Sunday, July 23, 2017

5th Graders Take Entrepreneurship To Another Level Through Empathy And Action

ASIDE 2017
We started teaching entrepreneurship as part of the fifth-grade math and history curriculum over five years ago. As part of the program, several entrepreneurs visited as guest speakers to share their ideas about starting a business, creating a brand, and developing a marketing strategy. The success of our entrepreneur curriculum did not go unrecognized. We were thrilled when well-known entrepreneur Leonard C. Green wrote about it in his book, entitled The Entrepreneur’s Playbook.

Source: Amazon
This year, we changed the focus to social entrepreneurship as a way to inspire our students to empathize with an issue in need of attention, whether locally, nationally, or globally. Working closely with our colleague Natasha Chadha (@MsChadha92), we retooled the project to center on identifying and exploring social issues. The main objectives included equipping students to take action for change, to seek meaningful ways to help others, and to develop leadership skills that effect real change.

Source: Social Entrepreneurs
We used a host of materials to educate the students about social entrepreneurship, and we built a website to compile everything in one place. They blogged about their ideas and experiences designed around lessons and activities. In addition to the digital resources, we relied on a wide selection of picture books from the library that emphasize the power of personal initiative to bring about change and, importantly, to give back to others. The stories highlight that even the smallest initiative can bring about change.

ASIDE 2017
The students researched how they could help real people through microfinancing using the social entrepreneur website Kiva.org. This eye-opening experience showed them that the simple things we take for granted are not necessarily common around the world. They learned that a small loan of just $25.00 could make a huge difference in the lives of many.

ASIDE 2017

Once these young social entrepreneurs realized that they could make a difference in raising awareness and funds to help actual people, they never looked back. They worked tirelessly to develop presentations for the Social Entrepreneur Expo to explain the plight of others, as well as to seek donations for their causes. They were empowered to be change-makers in every sense of the term. Most of all, they understood that kids can make a difference. They owned it.

ASIDE 2017
Creating opportunities for student agency and empowerment mirrors real-life. The students transferred their understanding of what it meant to be a social entrepreneur inside the classroom to help ease the needs of others outside the classroom. Now that's a true life lesson.

Sunday, July 16, 2017

Data Fluency Follow-Up - Beware of Content Manipulation

Source: TED Ed
In light of our recent post, we thought it worth sharing one of the latest TED Ed videos released this summer. It is entitled “How To Stop A Misleading Graph,” by Lea Gaslowitz. We haven’t used this with our students yet, but we plan to this fall. Graphs can aid us in grasping complex data; that does not mean they always tell the correct story. With the so many visible software resources available today, it’s easy to design graphs, charts and tables for all types of media.
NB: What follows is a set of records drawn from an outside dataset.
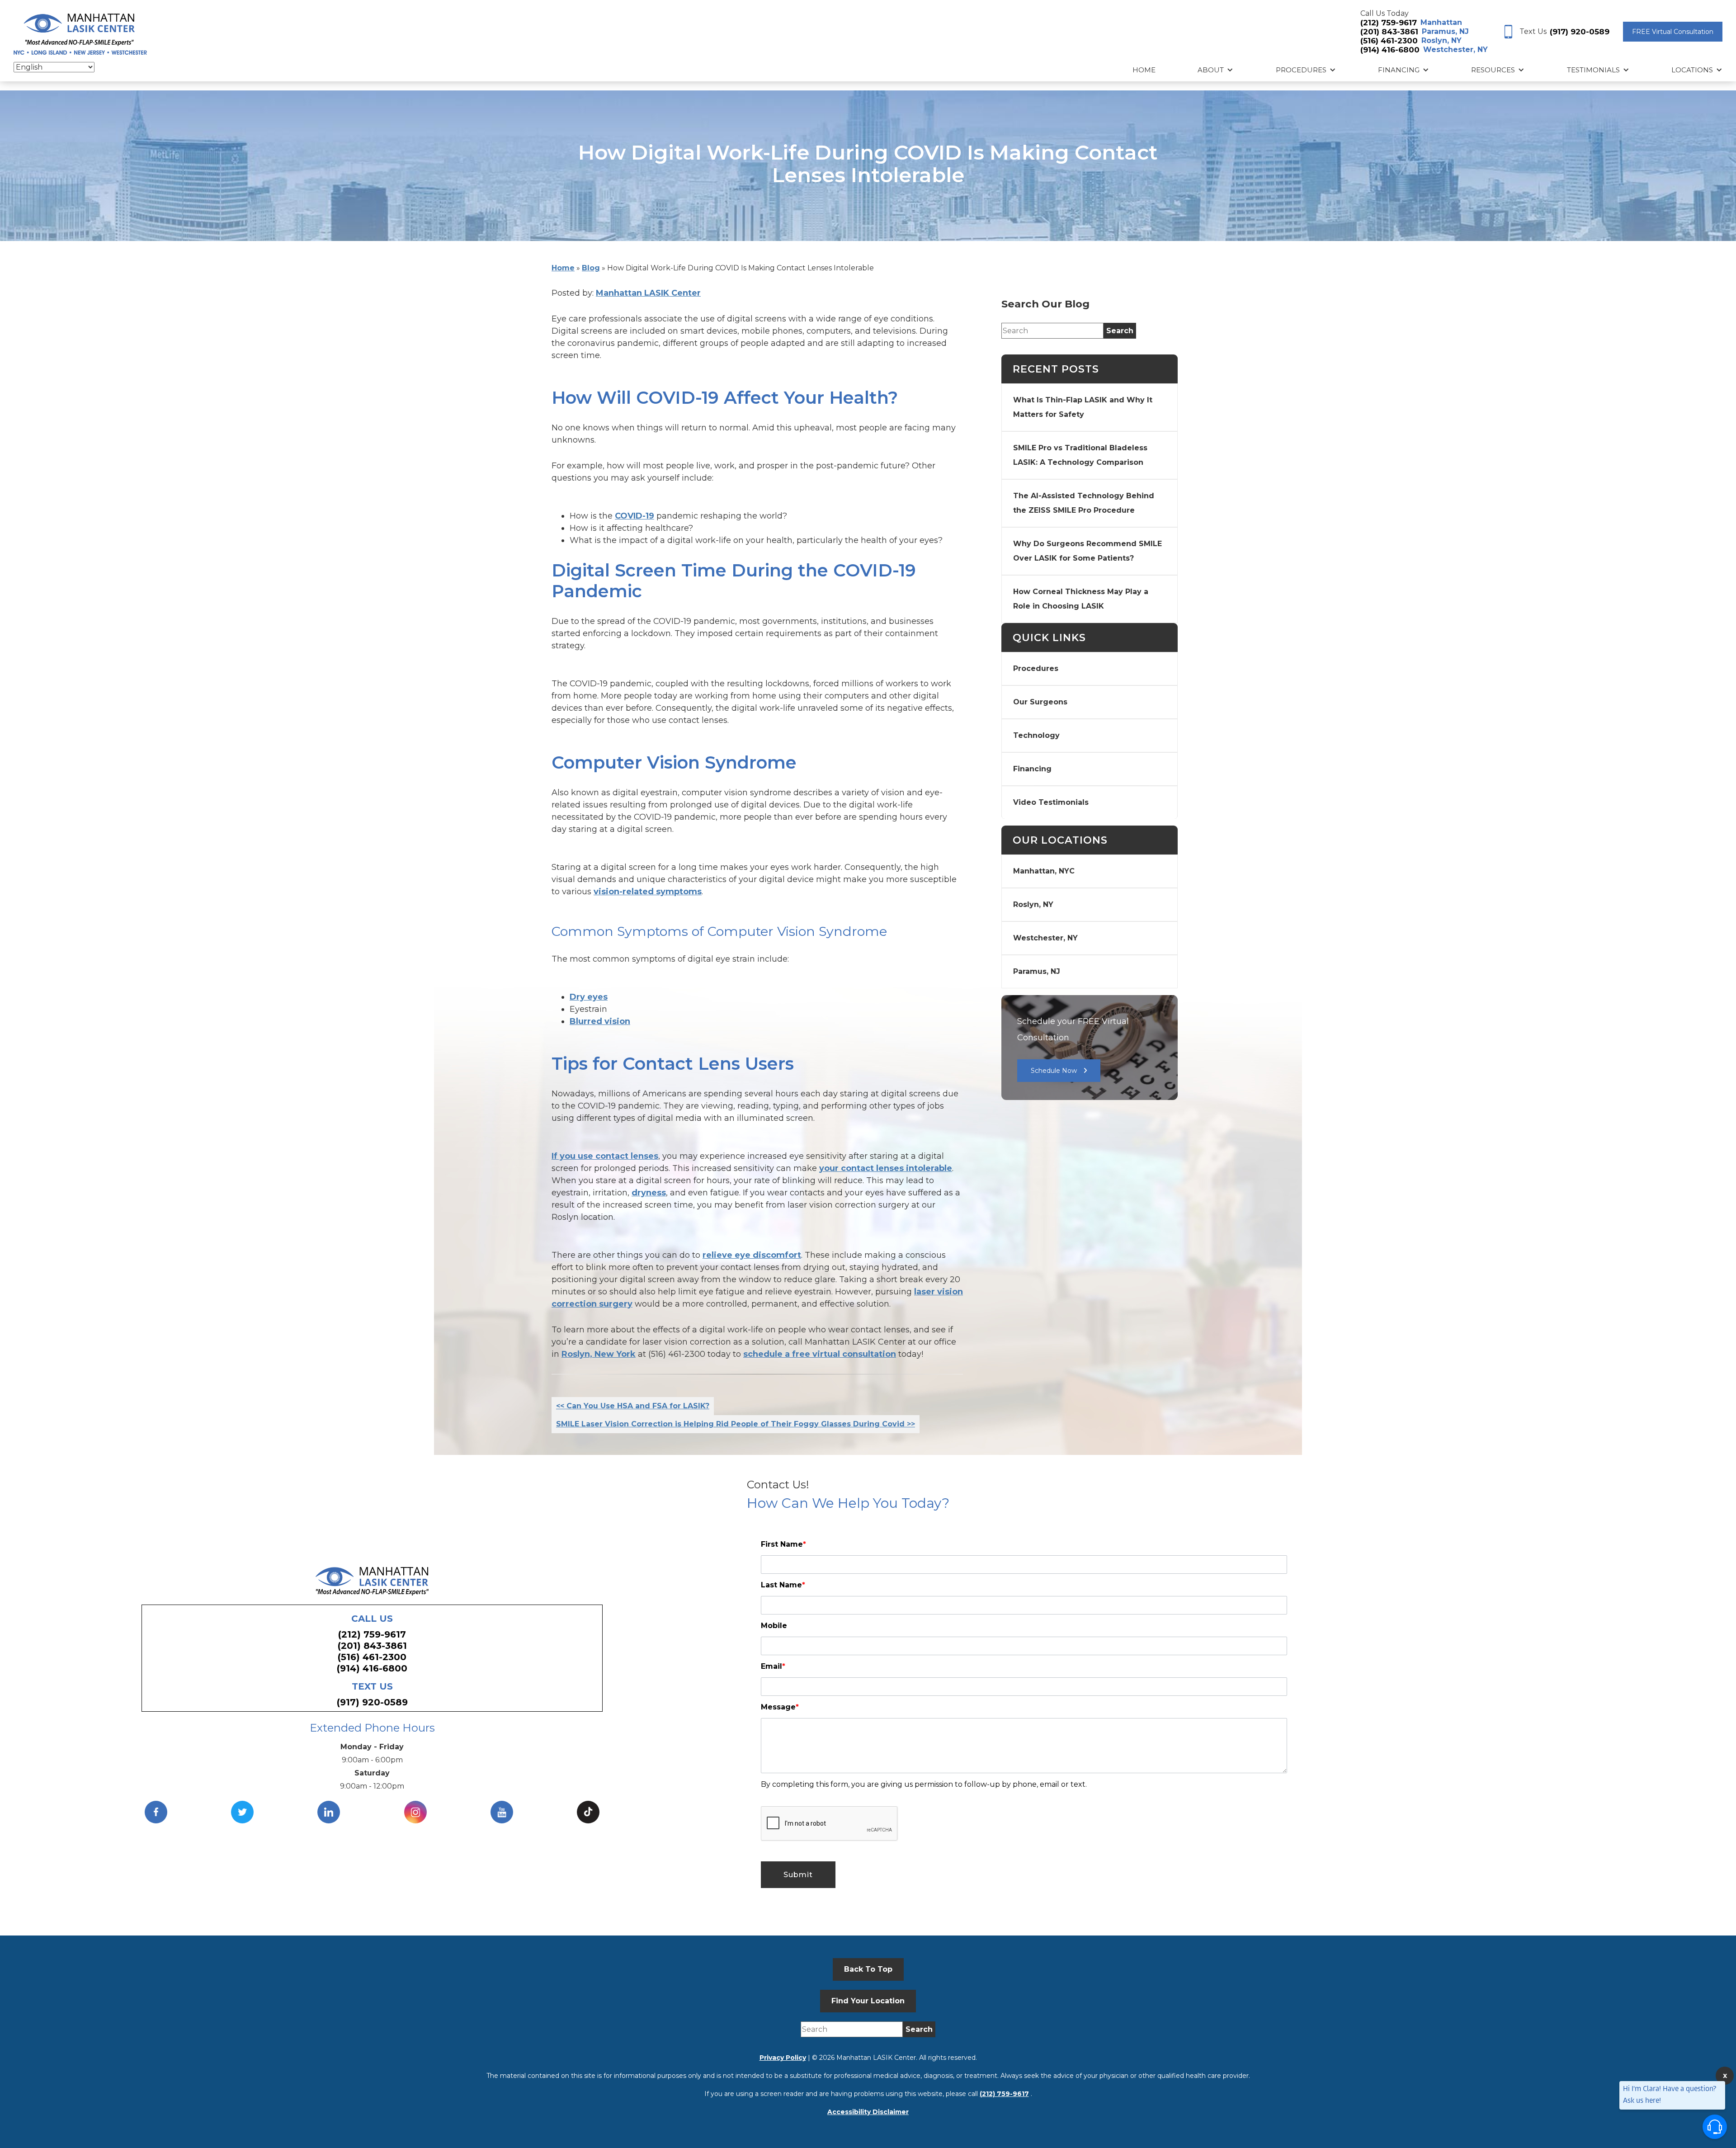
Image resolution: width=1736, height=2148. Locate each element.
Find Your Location (868, 2001)
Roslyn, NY (1441, 40)
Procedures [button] (1301, 70)
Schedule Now (1054, 1071)
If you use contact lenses (605, 1156)
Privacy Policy (783, 2058)
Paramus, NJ (1445, 31)
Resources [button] (1493, 70)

This video makes for a perfect mini-lesson to reinforce visual literacy, one of the core skills of graphicacy. Just because a graph looks good doesn’t mean it’s accurate. We want our students to look beyond the sleekness of design and not be swayed by colors, shapes, lines, and curves. Instead, they should question the labels, numbers, scale, and content. In other words, ask what the graph is trying to convey and not take it at face value.

Source: TED Ed
Graphs should represent data, not an opinion. By distorting the scale on either axis, they can be intentionally manipulated. The video provides straightforward examples of “cherry picking” the data points to skew the scale for the purposes of persuasion or bias. As we’ve stated in our previous post, our students are growing up in a data-rich world that increasing relies on the design of information. It’s for this reason that they need to be more discerning about misleading content. Visually literacy is a necessity now more than ever.

Friday, July 14, 2017

Building Data Fluency - Visually And Literally

ASIDE 2017
In this data-rich world, our students face growing amounts of statistical content. That's why we believe  teaching graphicacy is vital to the modern classroom. We develop ways to incorporate visual literacy and visual thinking in some capacity in most assignments and consistently look for ways that students can transfer content from a linear to visual format. This process enables them to connect more deeply with the material. The graphs in this post represent statistics on immigration that our students used to build graphs for a project-based learning unit on immigration.

ASIDE 2017
Each student studied a particular immigrant group for the project. For the graph assignment, they gathered the data for their group’s country of origin, as well as immigration data for two other countries. They recorded the information in a table format for five consecutive decades. While the organization of the data gave them a quick overview, the disparity in size of immigration over the course of 50 years was not immediately evident.

ASIDE 2017
Giving the students the opportunity to literally construct the graphs allowed them to experience visual data firsthand. Using the decades along the horizontal axis was easy; however, the vertical axis required a bit more intellectual work to determine the coordinates for plotting the data. Some had to revise their decisions several times by reexamining the numbers to adjust the coordinate values.

ASIDE 2017
The process of using statistics to construct meaning regarding immigration to the United States as visual data reinforced their understanding from both a historical and mathematical perspective. The students could visually see the highs and lows by group over time in addition to the places where immigration intersected or overlapped.

ASIDE 2017

Using statistics is an effective tool for learning. Since we know that our students will encounter numbers on a daily basis, the more we can do to build in data analysis, the better they will be able to make choices based on evidence and authenticity. Visual data is used in everything from household products to political campaigns. Without the proper skills, learners, like any other consumer, can be misled. Interpreting the pictorial representation of information is an essential skill of graphicacy; all students must master this proficiency.